Collected data:
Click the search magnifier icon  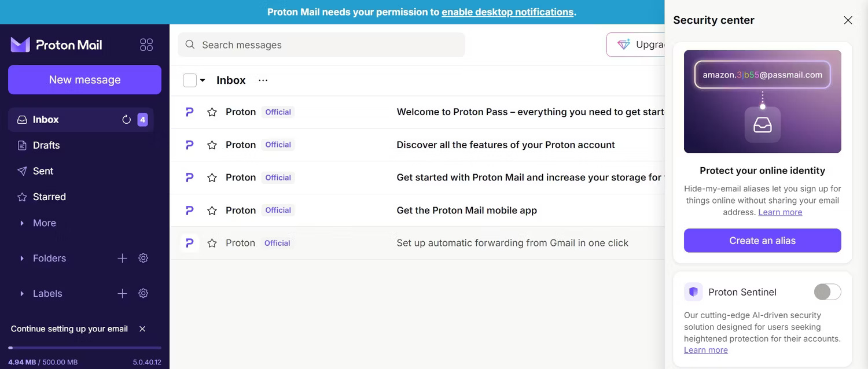(189, 44)
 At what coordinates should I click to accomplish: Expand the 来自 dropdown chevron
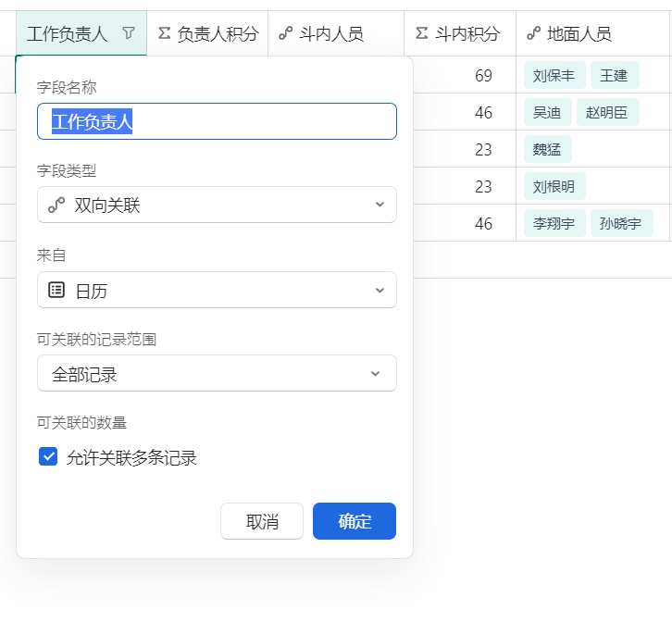pyautogui.click(x=380, y=291)
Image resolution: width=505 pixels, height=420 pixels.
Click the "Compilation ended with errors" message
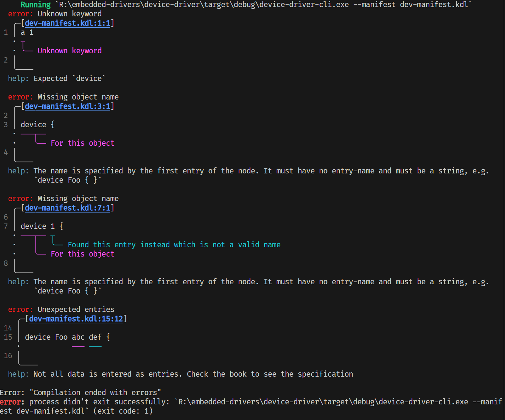[95, 393]
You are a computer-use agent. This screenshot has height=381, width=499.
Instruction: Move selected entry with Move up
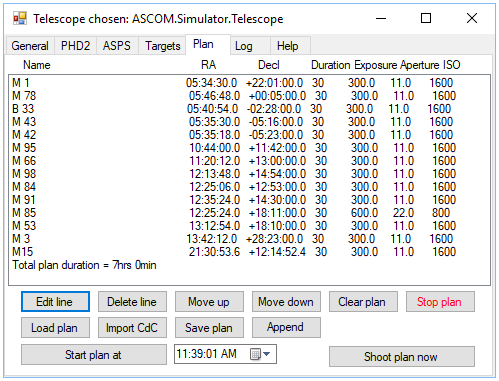[209, 302]
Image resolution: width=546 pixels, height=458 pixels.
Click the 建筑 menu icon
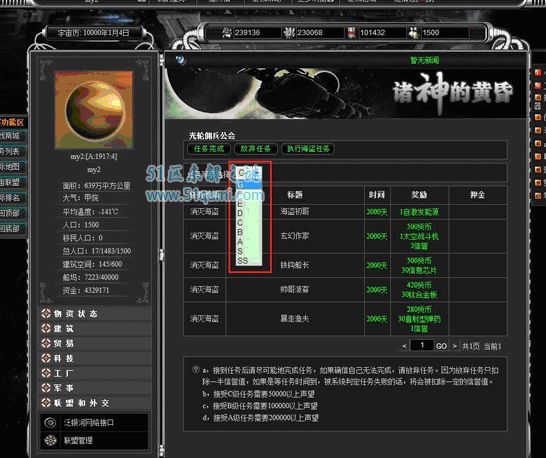click(46, 328)
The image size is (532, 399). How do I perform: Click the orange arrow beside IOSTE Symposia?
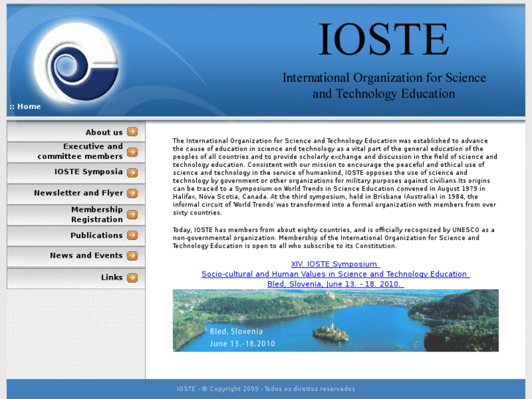tap(132, 173)
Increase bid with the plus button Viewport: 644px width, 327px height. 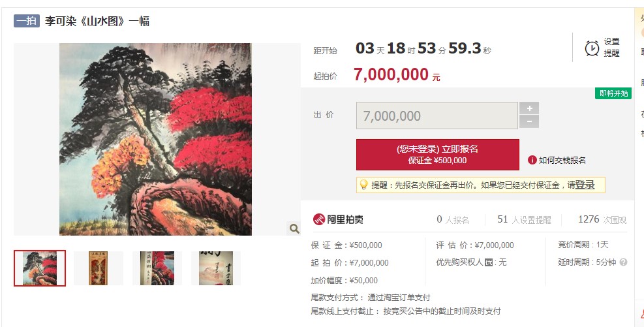[529, 108]
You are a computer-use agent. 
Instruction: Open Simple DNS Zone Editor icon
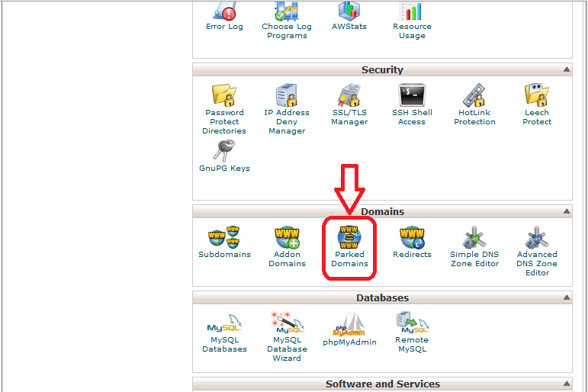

PROBLEM TO WORK ON. Return the total number of lines in the records that contain "computer", without any explanation.

RESULT OF THE EXERCISE. 2